Low fat Thai green curry chicken

One of my absolute favorite things in the whole wide world is green curry. Up until a few years ago, I was a Panang gal through and through. And then, during a fateful lunch at Tong’s Thai, my cousin introduced me to green curry. Oooooh, baby. It’s spicier than the mild Panang but just as rich. Love at first taste! I’ve tried green curry with chicken at most of the Thai restaurants in San Antonio, but my very favorite version of this dish is at Lemongrass.

The trouble with my green curry addiction? Well, it doesn’t fit in well with my new low-fat lifestyle. It’s made with coconut milk (one of the reasons it’s so deliciously amazing), which has a lot of fat, and I often paired it with a huge helping of fried spring rolls (yum, yum, yum!). That sinful combination was my Friday night takeout splurge and I’ve missed it desperately.

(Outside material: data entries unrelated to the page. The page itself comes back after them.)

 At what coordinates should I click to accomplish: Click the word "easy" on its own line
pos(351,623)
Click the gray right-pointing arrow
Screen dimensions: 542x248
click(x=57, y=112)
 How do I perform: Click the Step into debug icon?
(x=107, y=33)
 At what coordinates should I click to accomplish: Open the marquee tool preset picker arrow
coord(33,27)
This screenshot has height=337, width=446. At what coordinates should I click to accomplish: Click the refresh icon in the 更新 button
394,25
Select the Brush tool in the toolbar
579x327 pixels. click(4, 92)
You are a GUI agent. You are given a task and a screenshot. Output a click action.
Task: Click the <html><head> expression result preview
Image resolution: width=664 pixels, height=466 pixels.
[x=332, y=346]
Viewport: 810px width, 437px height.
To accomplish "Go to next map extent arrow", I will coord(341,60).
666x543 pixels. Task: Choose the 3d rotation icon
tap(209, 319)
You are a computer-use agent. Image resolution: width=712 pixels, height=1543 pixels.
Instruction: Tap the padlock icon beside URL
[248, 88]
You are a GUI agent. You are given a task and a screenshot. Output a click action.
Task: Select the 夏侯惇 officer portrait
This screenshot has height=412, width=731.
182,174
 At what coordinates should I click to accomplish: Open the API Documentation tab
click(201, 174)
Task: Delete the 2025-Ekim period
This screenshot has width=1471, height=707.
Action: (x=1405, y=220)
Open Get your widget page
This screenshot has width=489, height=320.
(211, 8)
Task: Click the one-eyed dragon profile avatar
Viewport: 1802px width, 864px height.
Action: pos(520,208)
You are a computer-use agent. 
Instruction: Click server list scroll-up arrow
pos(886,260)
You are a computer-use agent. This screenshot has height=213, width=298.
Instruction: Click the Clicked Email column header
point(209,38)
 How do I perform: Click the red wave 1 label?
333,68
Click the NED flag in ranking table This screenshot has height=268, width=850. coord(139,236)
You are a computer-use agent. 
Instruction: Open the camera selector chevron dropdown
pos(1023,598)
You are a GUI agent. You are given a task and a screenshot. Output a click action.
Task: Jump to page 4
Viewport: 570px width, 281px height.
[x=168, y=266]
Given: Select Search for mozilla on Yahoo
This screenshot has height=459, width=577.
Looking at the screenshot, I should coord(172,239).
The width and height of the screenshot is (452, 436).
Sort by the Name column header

My sweet husband came to my rescue when he decided to make me a low-fat version at home, using lite coconut milk. While Roger’s version isn’t as decadent as the takeout version, it has at least 2/3 less fat than the restaurant variety and it’s a pretty wonderful substitute. A green curry that tastes great and won’t kill me? Sign. Me. Up.

Low-fat Thai Green Curry Chicken
by Roger Pence

  • 2 chicken breasts
  • 1 1/2 TBS green curry paste
  • 1/2 tsp kosher salt
  • 2 cans lite coconut milk
  • 1/2 cup frozen peas
  • 2 fresh carrots – finely diced
  • 1 TBS cornstarch
  • 1/4 cup water

Most full-service grocers in large cities sell curry paste. If you’re lucky enough, though, you can have a ton of fun (and spend an extra thirty bucks or so) shopping in a local mom and pop Asian grocery store. I shopped at Hung Phong Oriental Market (243 Remount St.) for my curry. For those without a large grocery store or mom and pop Asian grocer nearby, you can still shop at Amazon. Amazon sells the same brand, Mae Ploy, that I buy locally. After you open the curry, put the rest in a freezer bag and freeze it to preserve it for a long time.

Slice chicken breasts finely (shoot for no more than 1/4” thick slices). Freezing the chicken breasts for about an hour stiffens them and makes them easier to slice. Refrigerate chicken slices until needed.

Mix the cornstarch and water into a slurry. Set aside.

Put two cans of lite coconut milk, the salt, and the diced carrots in a dutch oven or other similar large pan. Gently bring the coconut milk to just under a boil. While coconut milk isn’t a dairy product, it can break like a dairy product if you get it too hot. Don’t cover the pan, stir often, and pay close attention to the heat. You want the milk hot enough to cook the chicken, but you don’t want the milk to break. The lite coconut milk has substantially less fat than regular coconut milk. There is a tradeoff in creaminess, but not very much.

As the coconut milk starts to heat, stir in the green curry paste. Depending on your tolerance for heat, you might want a little more or a little less of the curry paste. Taste as you add–you can always add more but you can’t take away!

With the coconut milk hot, add the peas and the sliced chicken. Gently stir the chicken and peas into the hot coconut milk. When the chicken turns completely white it’s cooked (test a large piece to ensure its doneness).

Stir a bit of the cornstarch slurry into the coconut milk. You probably won’t need all that you mixed, usually a tablespoon or so of the slurry is enough. You won’t want the coconut milk too thick–the purpose of the cornstarch is to add a little body to the mixture. Shoot for it being just thick enough to cling to the back of a spoon.

Serve your Thai green curry chicken over jasmine rice and garnish with cilantro. For an added kick and a little more texture, garnish with raisins, chopped peanuts, and shredded coconut.